Cet ethnocentrisme inclut des croyances relatives à l’intelligence de sociétés humaines anciennes qui serait incomparable à l’intelligence caractéristique de notre civilisation moderne, spécialement la civilisation occidentale : « À l’homme moderne seraient réservées les fatigues du labeur et les illuminations du génie », observait Lévi-Strauss. Et il ajoutait :

« Cette vue naïve résulte d’une totale ignorance de la complexité et de la diversité des opérations impliquées dans les techniques les plus élémentaires. Pour fabriquer un outil de pierre taillée efficace, il ne suffit pas de frapper sur un caillou jusqu’à ce qu’il éclate : on s’en est bien aperçu le jour où l’on a essayé de reproduire les principaux types d’outils préhistoriques. »

Mais penchons-nous sur ce passage qui se situe un peu plus loin dans le texte, où il est question de l’art de la poterie et de la « complication des procédés » qu’elle suppose :

« La poterie offre un excellent exemple parce qu’une croyance très répandue veut qu’il n’y ait rien de plus simple que de creuser une motte d’argile et la durcir au feu. Qu’on essaye. »

Qu’on essaye ! Voici ce que l’on pourrait répondre aux critiques de l’équipe de France de football, quelle qu’ait été la pertinence de leurs propos.

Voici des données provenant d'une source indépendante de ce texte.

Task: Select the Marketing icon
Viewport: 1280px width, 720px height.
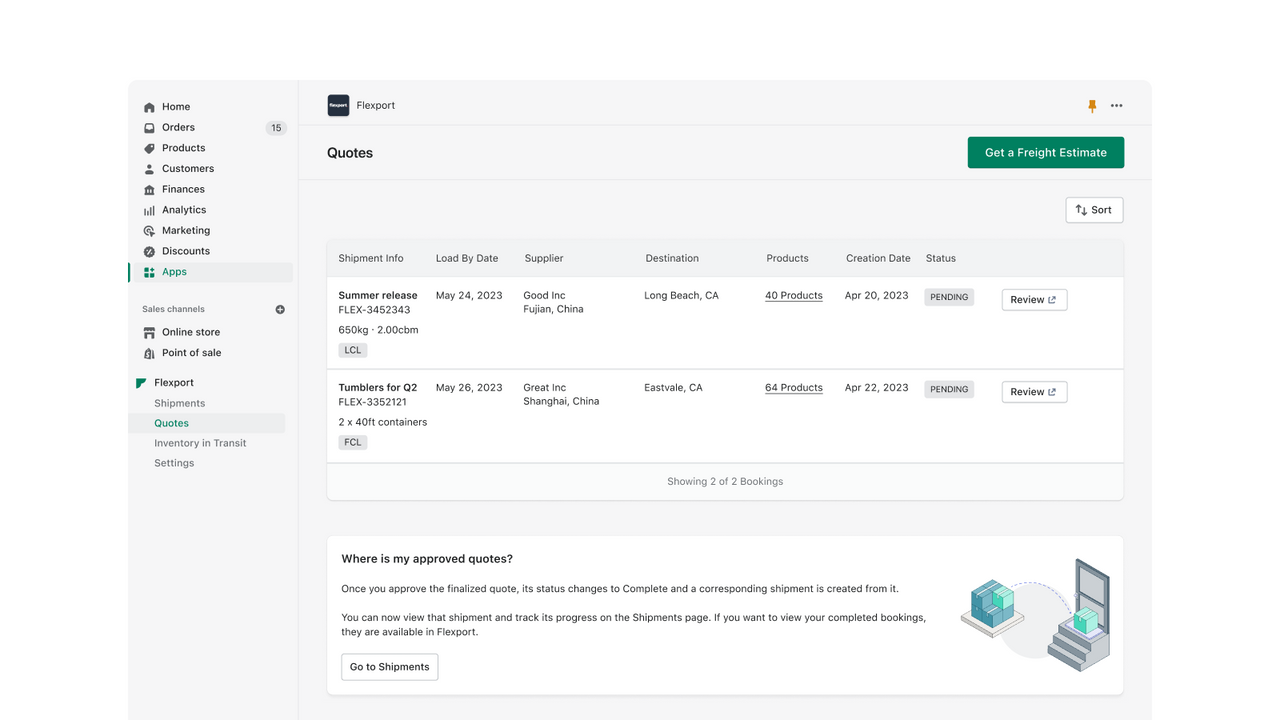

Non pas, bien sûr, pour les réduire au silence, car leur liberté d’expression doit être totale dès lors qu’elle ne cause pas de torts, mais pour les instruire de la difficulté à percevoir la complexité des choses et pour leur rappeler qu’ils doivent, sauf raison particulière, se méfier des opinions courantes – des « croyances très répandues », selon l’expression de Claude Lévi-Strauss.

À cet égard, le « Qu’on essaye ! » est une excellente devise.

Alain Anquetil

(1) « Coupe du monde 2018 : mauvais perdants, les Belges ? On vous explique pourquoi ils ont tort de critiquer la victoire française », France TV info, 12 juillet 2018. Quant aux excuses subséquentes, voir « Belgique : le mea culpa de Thibaut Courtois après ses critiques sur le jeu des Bleus », L’Equipe, 14 juillet 2018.

(2) C. Lévi-Strauss, La pensée sauvage, Paris, Plon, 1962.

(3) C. Lévi-Strauss, Race et histoire, Paris, Denoël, 1952.